Exactly and only the lines from the line holding "Sort by Страна column header" to the end of the records should be reproduced. Leave pictures out.

>>>

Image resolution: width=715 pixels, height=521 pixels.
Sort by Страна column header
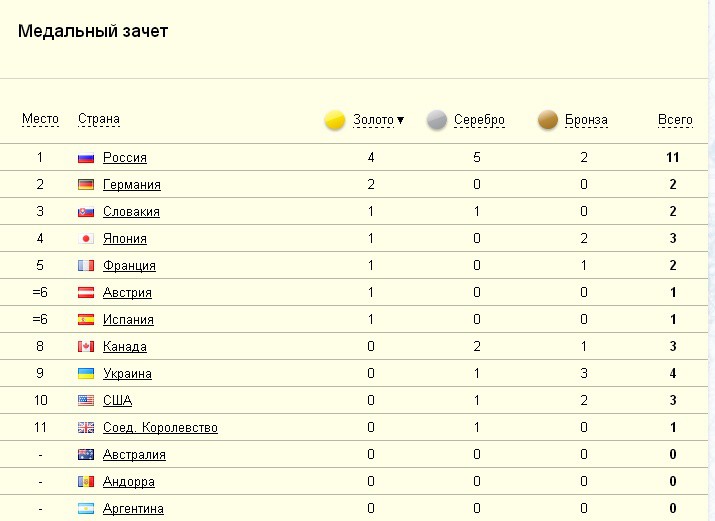pos(99,120)
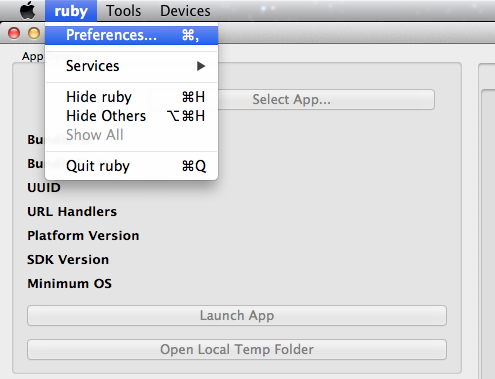Image resolution: width=495 pixels, height=379 pixels.
Task: Click the Platform Version label
Action: click(83, 236)
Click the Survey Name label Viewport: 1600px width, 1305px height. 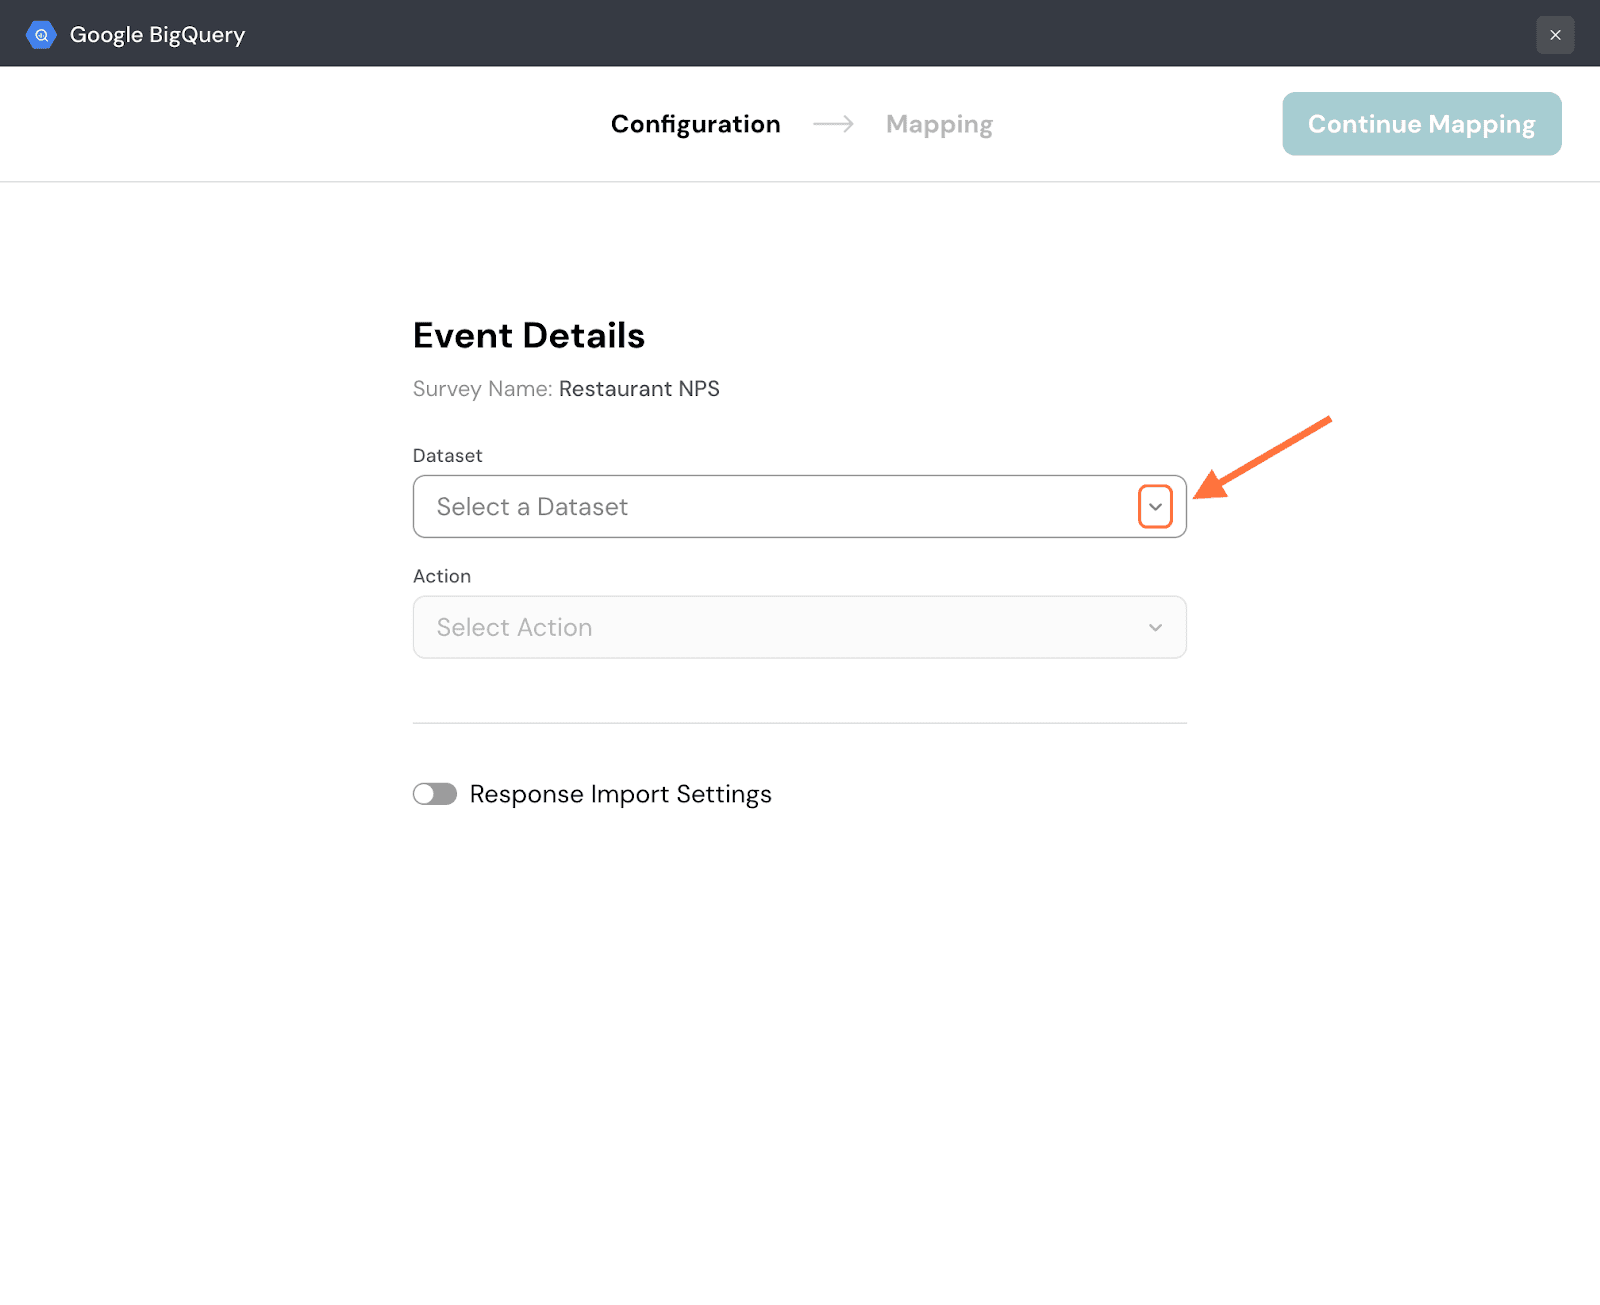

<<<

RESPONSE TO THE TASK
Sort by Страна column header
pos(99,120)
Image resolution: width=495 pixels, height=379 pixels.
Task: Click the Platform Version label
Action: click(83, 236)
Click the Survey Name label Viewport: 1600px width, 1305px height. 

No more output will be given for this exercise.